[Start Recorded data]

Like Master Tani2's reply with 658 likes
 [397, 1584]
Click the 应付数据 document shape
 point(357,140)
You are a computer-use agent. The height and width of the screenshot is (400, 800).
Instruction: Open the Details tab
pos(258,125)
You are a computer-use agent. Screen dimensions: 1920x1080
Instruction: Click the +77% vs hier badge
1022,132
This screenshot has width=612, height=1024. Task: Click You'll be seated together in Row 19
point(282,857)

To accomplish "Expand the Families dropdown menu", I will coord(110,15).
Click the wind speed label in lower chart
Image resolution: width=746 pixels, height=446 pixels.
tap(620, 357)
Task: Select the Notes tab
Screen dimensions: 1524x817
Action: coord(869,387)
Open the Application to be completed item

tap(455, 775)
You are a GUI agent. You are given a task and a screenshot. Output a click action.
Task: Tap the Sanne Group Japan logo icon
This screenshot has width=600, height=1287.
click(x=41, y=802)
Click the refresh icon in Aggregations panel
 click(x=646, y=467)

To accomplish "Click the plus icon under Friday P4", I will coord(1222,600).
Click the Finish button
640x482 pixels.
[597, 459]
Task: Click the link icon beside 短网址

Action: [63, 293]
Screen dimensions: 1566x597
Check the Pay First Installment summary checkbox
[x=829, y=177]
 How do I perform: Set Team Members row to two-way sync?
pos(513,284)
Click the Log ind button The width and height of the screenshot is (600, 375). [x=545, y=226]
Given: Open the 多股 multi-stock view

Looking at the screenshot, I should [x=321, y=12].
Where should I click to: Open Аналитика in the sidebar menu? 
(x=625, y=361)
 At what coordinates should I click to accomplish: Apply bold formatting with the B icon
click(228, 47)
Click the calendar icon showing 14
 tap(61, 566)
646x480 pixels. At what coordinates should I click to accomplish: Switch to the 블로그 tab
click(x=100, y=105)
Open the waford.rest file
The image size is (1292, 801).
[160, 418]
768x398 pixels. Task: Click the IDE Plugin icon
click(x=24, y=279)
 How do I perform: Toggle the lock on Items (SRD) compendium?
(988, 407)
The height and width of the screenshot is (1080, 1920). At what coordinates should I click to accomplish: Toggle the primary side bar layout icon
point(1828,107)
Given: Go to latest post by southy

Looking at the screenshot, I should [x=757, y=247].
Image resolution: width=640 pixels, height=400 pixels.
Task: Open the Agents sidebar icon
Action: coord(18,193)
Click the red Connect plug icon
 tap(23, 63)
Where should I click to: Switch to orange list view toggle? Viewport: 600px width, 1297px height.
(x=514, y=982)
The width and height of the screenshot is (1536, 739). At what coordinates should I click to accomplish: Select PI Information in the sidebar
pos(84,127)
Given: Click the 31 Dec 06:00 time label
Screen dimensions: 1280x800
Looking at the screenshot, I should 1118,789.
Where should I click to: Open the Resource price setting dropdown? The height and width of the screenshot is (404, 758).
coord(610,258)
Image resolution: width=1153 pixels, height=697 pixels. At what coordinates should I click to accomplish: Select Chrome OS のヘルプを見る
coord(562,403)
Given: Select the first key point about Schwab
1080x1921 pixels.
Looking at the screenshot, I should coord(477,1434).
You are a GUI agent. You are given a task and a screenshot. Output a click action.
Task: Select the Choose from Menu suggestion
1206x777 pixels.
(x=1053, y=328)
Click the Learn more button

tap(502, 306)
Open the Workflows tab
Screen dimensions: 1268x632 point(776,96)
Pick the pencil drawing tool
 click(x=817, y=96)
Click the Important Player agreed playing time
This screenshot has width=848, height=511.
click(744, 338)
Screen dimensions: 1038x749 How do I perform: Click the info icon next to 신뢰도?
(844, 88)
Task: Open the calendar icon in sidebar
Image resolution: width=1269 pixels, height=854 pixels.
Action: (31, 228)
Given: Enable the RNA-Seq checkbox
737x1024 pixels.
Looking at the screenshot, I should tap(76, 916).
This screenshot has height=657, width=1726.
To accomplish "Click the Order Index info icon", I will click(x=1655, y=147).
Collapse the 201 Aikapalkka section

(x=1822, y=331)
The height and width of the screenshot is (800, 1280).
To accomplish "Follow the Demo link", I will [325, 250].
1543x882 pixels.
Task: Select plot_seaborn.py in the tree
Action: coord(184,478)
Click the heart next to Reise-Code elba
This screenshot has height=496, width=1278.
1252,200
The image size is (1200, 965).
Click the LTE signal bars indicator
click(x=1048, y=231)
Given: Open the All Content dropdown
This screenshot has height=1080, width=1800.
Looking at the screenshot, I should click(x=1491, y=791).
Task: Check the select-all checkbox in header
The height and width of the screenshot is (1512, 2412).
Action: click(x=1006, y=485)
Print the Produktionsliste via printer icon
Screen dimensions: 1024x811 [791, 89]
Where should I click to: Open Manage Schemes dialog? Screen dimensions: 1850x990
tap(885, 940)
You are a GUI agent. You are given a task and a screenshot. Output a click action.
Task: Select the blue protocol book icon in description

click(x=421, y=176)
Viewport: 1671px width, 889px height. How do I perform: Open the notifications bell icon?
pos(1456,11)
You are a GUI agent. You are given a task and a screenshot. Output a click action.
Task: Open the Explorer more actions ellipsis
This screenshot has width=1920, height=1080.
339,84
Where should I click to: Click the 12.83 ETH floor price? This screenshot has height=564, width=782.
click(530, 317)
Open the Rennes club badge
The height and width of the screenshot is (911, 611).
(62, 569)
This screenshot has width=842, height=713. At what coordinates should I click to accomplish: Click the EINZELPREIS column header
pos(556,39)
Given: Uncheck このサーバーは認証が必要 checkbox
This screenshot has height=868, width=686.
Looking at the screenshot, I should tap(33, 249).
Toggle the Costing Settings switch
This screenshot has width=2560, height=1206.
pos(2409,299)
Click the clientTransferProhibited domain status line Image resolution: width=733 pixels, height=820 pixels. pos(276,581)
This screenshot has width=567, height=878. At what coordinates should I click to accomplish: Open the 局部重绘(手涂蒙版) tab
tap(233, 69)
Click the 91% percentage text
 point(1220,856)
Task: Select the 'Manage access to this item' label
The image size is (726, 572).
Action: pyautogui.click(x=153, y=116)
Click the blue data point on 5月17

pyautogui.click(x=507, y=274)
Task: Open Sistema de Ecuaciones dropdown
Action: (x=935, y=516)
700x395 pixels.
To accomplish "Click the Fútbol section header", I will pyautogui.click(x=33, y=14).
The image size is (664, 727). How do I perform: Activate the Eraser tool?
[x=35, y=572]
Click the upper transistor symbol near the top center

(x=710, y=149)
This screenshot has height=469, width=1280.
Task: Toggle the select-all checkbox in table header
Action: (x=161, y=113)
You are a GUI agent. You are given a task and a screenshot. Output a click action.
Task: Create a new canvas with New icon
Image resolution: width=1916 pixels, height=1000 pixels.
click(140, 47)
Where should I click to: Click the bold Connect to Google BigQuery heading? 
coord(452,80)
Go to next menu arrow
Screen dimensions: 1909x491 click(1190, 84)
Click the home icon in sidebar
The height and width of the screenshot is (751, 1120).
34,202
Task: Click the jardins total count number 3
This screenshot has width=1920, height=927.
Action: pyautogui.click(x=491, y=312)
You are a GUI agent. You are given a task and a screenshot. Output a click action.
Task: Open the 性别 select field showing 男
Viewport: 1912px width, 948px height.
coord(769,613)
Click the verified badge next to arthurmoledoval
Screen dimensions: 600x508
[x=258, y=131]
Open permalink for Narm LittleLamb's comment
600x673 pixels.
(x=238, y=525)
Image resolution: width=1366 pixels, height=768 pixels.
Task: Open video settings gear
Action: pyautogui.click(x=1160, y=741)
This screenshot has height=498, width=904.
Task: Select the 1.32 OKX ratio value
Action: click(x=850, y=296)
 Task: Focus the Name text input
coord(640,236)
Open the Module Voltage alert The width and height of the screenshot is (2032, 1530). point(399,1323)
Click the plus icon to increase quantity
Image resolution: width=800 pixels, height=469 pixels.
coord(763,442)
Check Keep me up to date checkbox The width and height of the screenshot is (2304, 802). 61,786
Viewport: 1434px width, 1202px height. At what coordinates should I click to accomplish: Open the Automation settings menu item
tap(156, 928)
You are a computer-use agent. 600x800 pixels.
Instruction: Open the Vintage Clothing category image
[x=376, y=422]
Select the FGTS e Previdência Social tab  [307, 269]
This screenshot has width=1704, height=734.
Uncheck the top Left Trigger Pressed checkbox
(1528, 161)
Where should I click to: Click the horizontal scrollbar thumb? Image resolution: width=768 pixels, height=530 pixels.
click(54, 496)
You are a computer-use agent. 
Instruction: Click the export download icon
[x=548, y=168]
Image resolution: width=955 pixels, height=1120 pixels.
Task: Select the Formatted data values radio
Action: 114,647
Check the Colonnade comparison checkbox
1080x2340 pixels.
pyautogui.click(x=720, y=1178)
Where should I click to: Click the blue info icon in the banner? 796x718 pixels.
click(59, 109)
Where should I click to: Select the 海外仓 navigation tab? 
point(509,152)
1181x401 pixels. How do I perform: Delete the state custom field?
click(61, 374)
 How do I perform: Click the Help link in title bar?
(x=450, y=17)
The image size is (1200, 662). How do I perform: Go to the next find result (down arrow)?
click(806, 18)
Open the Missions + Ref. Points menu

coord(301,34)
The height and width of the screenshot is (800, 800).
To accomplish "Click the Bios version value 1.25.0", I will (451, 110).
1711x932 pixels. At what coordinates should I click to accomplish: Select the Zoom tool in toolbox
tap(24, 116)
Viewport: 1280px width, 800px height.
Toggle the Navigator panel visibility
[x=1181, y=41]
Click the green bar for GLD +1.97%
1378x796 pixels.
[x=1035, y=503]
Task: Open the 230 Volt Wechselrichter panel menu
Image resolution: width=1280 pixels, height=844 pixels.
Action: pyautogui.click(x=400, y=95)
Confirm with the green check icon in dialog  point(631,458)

[End Recorded data]

To be done
Please list every line of the rows above that contains the word "with".

Correct result
Like Master Tani2's reply with 658 likes
 At what coordinates should I click to accomplish: Apply bold formatting with the B icon
Task: Create a new canvas with New icon
Confirm with the green check icon in dialog  point(631,458)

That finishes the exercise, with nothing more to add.